Twilight did not make a nest and did not pull any fur...none at all. Thankfully, I had some extra saved for just this reason from a mother doe that would pull far more than was needed and my husband put it in the drop nest box as well as a dehumidifying rod well covered just to add a bit of warmth. Unfortunately, then the clueless, first-time mama decided that she would like to lay in the nesting box, so I decided to close the divider between the outer cage and the nesting box hutch until her mothering instincts began to take over. That happens usually when the milk comes in. I opened the partition twice a day and Twilight would go in and feed them, but on the third day I could see she had a different attitude about the nest and she even pulled fur, so I felt confident in leaving the divider open from that point on. Now I have four nice looking LTW-4 kits at four weeks old: two bucks and two does. 



This is the largest buck at four weeks and although it is too early to seriously evaluate him, he is showing many of his sire's favorable traits so far, like good width. (I added a little Christmas sparkle for fun.)

I had bred Canyon on November 15th.
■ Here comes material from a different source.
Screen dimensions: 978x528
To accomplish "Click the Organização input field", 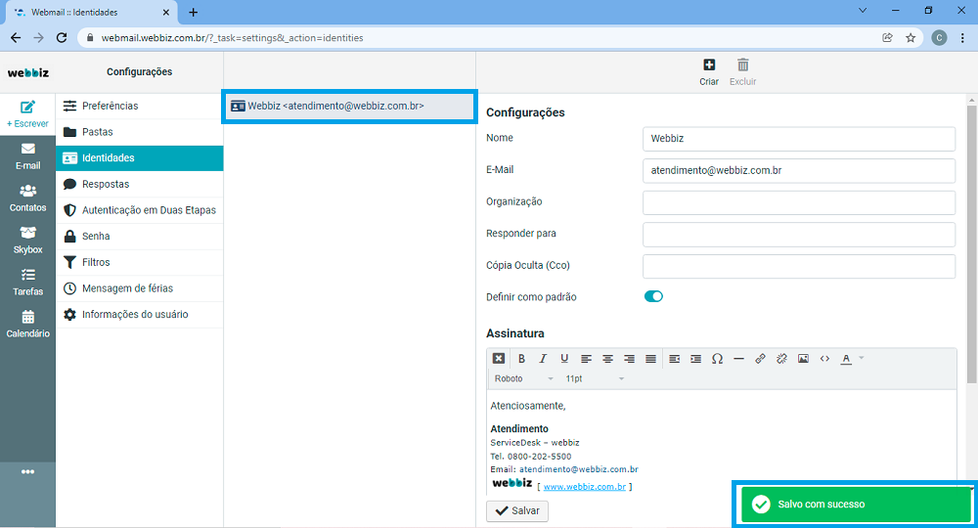I will click(x=798, y=202).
It was her second breeding as the first one did not take with Leon. Actually, it was the second time she rejected Leon, with the first time being at High Rock's Rabbitry when purchasing her weeks before I purchased him. For this breeding, I did my usual routine of placing the two in cages next to each other for a few days, checked her vent which was not quite as ready as I was expecting to see, but maybe good enough. I placed her in his cage several times that day and the next, but she just would not lift. Since they were so cordial with each other, I did several things I never thought I would do to try to get her to be receptive, things I had read that other people have done. I placed him in with her in her cage. She was not at all aggressive with him, but also would not lift. After a while of switching back and forth, I thought maybe they would do better if I left them alone for a little while, since they seemed so cordial with each other, I decided to leave them together overnight and the next day and then even the next night.

The weather had been uncommonly hot late into the fall season, so when Canyon passed her due date, I was at a loss as to if it was Leon suffering a temporary infertility or permanent due to his age, or if it was Canyon had not accepted him or had but she was infertile! Fortunately, both have proven to be still fertile when I bred them with others: Leon with Twilight (as described above) and Canyon with Astro Man.
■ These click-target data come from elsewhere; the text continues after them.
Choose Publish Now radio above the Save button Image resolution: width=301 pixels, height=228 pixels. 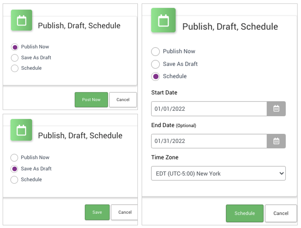pos(15,158)
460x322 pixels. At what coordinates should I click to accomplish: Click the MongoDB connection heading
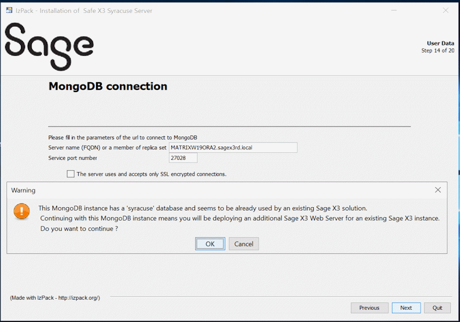click(108, 86)
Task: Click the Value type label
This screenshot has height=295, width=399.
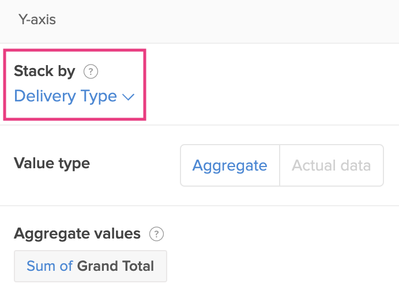Action: click(52, 163)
I suspected that Astro Man might carry white and I knew Canyon did, but still is was a surprise to see a Red-Eye White in the nesting box! 


Actually she had a blue (on the top left), a black, and a white. This was her second kindle with me and both of them she only had three, which is not ideal. Canyon built a good nest and pulled lots of fur for her babies to stay warm. Unfortunately, Canyon also decided to lie in the drop nesting box, which I did not think she would do being that she is a proven mother and has used the kindling suite before. The white died because of this and I partitioned off the remaining two, opening it to get her a chance to nurse them twice a day until her milk came in. Since then she handled them just fine.

Today, we decided to pull out Canyon's two to place in a traditional nesting box since they are six days old with fur, so that we could place Luna in the kindling suite. This is not something we usually do until the kits' eyes are open, but Luna was bred with Dallan when that was convenient to arrange with his owner, so we had an overlap. Luna is due on Christmas Day, but all the first to pregnancies before her went over by a day. She seem to be interested in the nesting box so I thought she was busy building it, but after I did my weekly weight and checking of the LTW-4 kits, I found Luna lying in the nesting box like the other two does before her had done. I have not had this problem before with my does, but thankfully I have a simple solution, I closed off the nesting area.